JAKARTA – Empat sandera WNI oleh kelompok Abu Sayyaf telah dibebaskan, seperti dikatakan Presiden Jokowi dalam konferensi persnya, Rabu (11/5/2016) sore. Pembebasan ini tidak lepas dari kerjasama antara Indonesia dan Filipina.
“Memang dukungan penuh Filipina yang membuat sukses, bahwa ada kelompok ini dan itu (yang membantu), iya itu betul.

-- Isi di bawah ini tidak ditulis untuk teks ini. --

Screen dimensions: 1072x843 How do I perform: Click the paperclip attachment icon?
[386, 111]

Tapi telepon Presiden Jokowi pada presiden Filipina sangat berpengaruh dalam penyelesaian kasus ini,” ujar Menkopolhukam, Luhut Panjaitan, kepada BBC.

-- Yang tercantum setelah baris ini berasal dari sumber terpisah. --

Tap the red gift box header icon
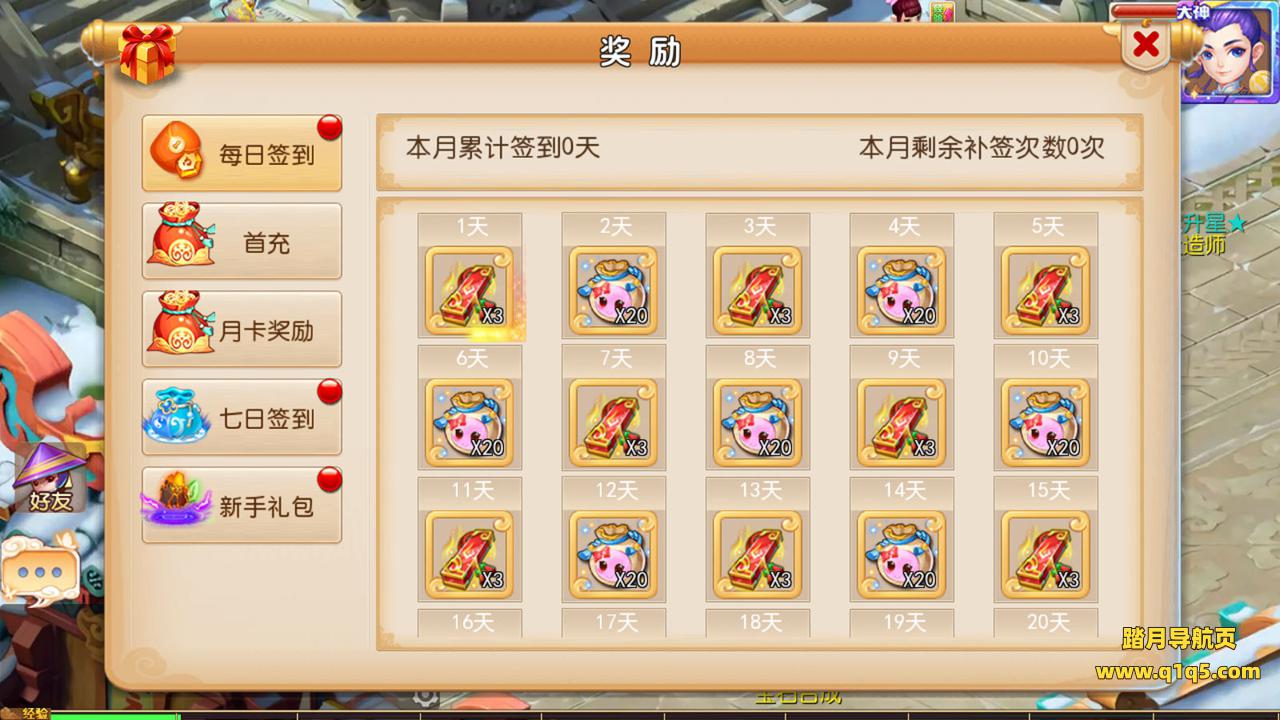The width and height of the screenshot is (1280, 720). pos(147,52)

Sementara dalam konpersnya, Presiden Jokowi mengucap syukur Alhamdulillah, “Alhamdulillah akhirnya empat WNI yang disandera kelompok panyandera sejak 15 April sudah dibebaskan,” ujar Presiden Jokowi.
Kini, keempat WNI tersebut, lanjut presiden, telah aman bersama otoritas Filipina.

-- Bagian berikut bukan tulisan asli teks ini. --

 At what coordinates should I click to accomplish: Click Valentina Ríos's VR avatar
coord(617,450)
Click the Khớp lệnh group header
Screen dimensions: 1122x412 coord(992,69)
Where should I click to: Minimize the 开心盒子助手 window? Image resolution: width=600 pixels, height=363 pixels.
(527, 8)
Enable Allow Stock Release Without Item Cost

Awak kapal Anand 12 yang berlayar di perairan Tambulian, di lepas pantai Pulau Tapul, Kepulauan Sulu, Filipina tersebut adalah Mochammad Ariyanto Misnan (nakhoda), Lorens MPS, Dede Irfan Hilmi, dan Samsir.
Pembebasan ini menyusul kesepuluh sandera lainnya yang telah dibebaskan terlebih dahulu.